Cuando los reyes se hubieron sentado entró el séquito del arzobispo, en el que la pompa de los ropajes no era mucho menor que la de los reyes. Primero el arzobispo bendijo a la familia real y luego se sentaron él y el resto de los obispos.

Arn vio a Cecilia sentada a lo lejos e intentó captar su mirada pero era como si ella se escondiese entre las doncellas con las que estaba y no se atreviese a mirar en su dirección.

Cuando todos los sitios estuvieron ocupados, a excepción de aquellos dos en el lado corto de la mesa del rey que estaban decorados con ramas como para parejas de prometidos, de repente la reina se levantó y alzó dos ramas de árbol sobre su cabeza, una de abedul y la otra de serbal. Un esperanzado murmullo se apoderó de golpe de la sala y la reina empezó a caminar por la estancia con las dos ramas en las manos que, a modo de broma, acercaba a unos y a otros para luego retirarlas con rapidez en cuanto una mano se alargaba para cogerlas. Esta representación divirtió a todo el mundo y pronto surgieron encendidas conjeturas acerca de cómo terminaría el espectáculo.

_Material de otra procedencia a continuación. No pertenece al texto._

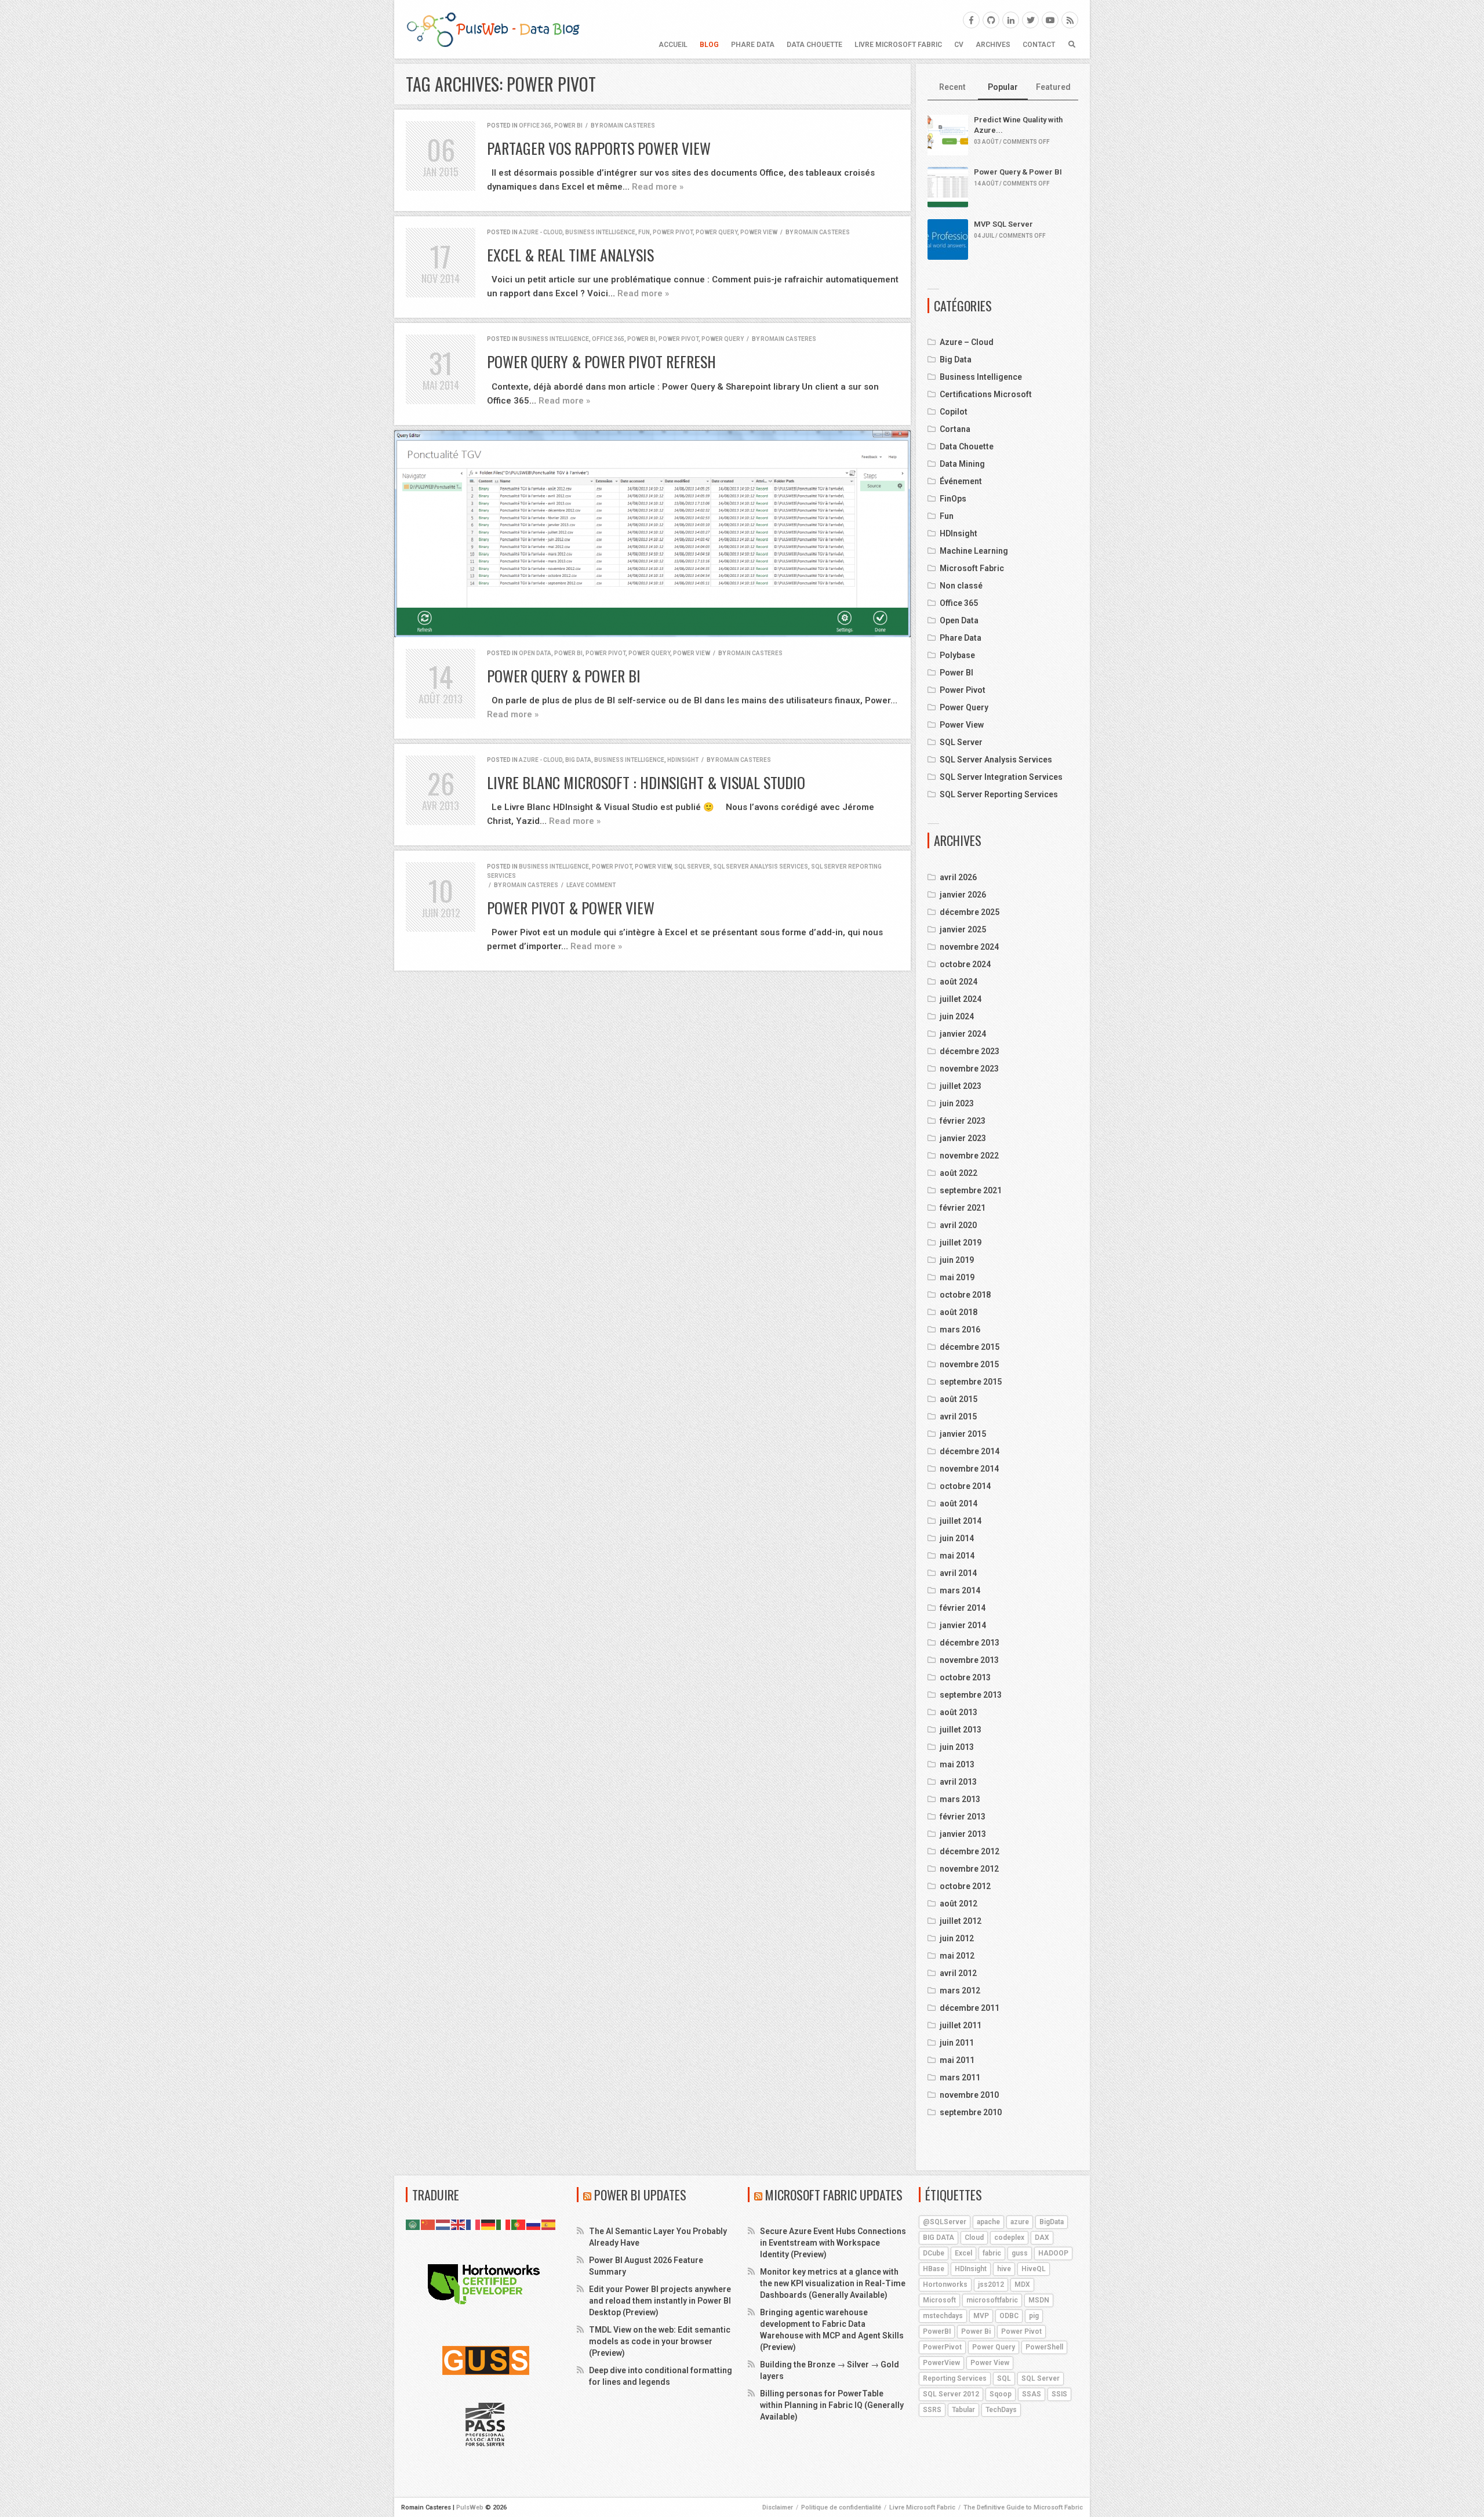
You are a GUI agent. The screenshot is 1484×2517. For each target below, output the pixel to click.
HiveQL (1033, 2269)
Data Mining (962, 463)
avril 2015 (958, 1416)
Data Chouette (814, 45)
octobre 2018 (965, 1294)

Cuando la reina se detuvo en el sitio de Cecilia Rosa que, sonrojada, clavaba la mirada en la mesa, la gente comprendió al menos la mitad de la historia y los gritos de alegría y las felicitaciones se derramaron sobre Cecilia cuando con la cabeza gacha recibió la rama de abedul y siguió a la reina hasta el sitio adornado.

De nuevo brotó un murmullo esperanzado cuando la reina elevó la rama de serbal sobre su cabeza y empezó a caminar a lo largo de la mesa del rey. Cuando se detuvo al lado de Arn, ese Arn a quien todo el mundo conocía por su reputación aunque pocos habían tenido tiempo de darle la mano, el eco de las ovaciones subió por las paredes de piedra decoradas con banderines de los Erik con coronas doradas sobre fondo azul.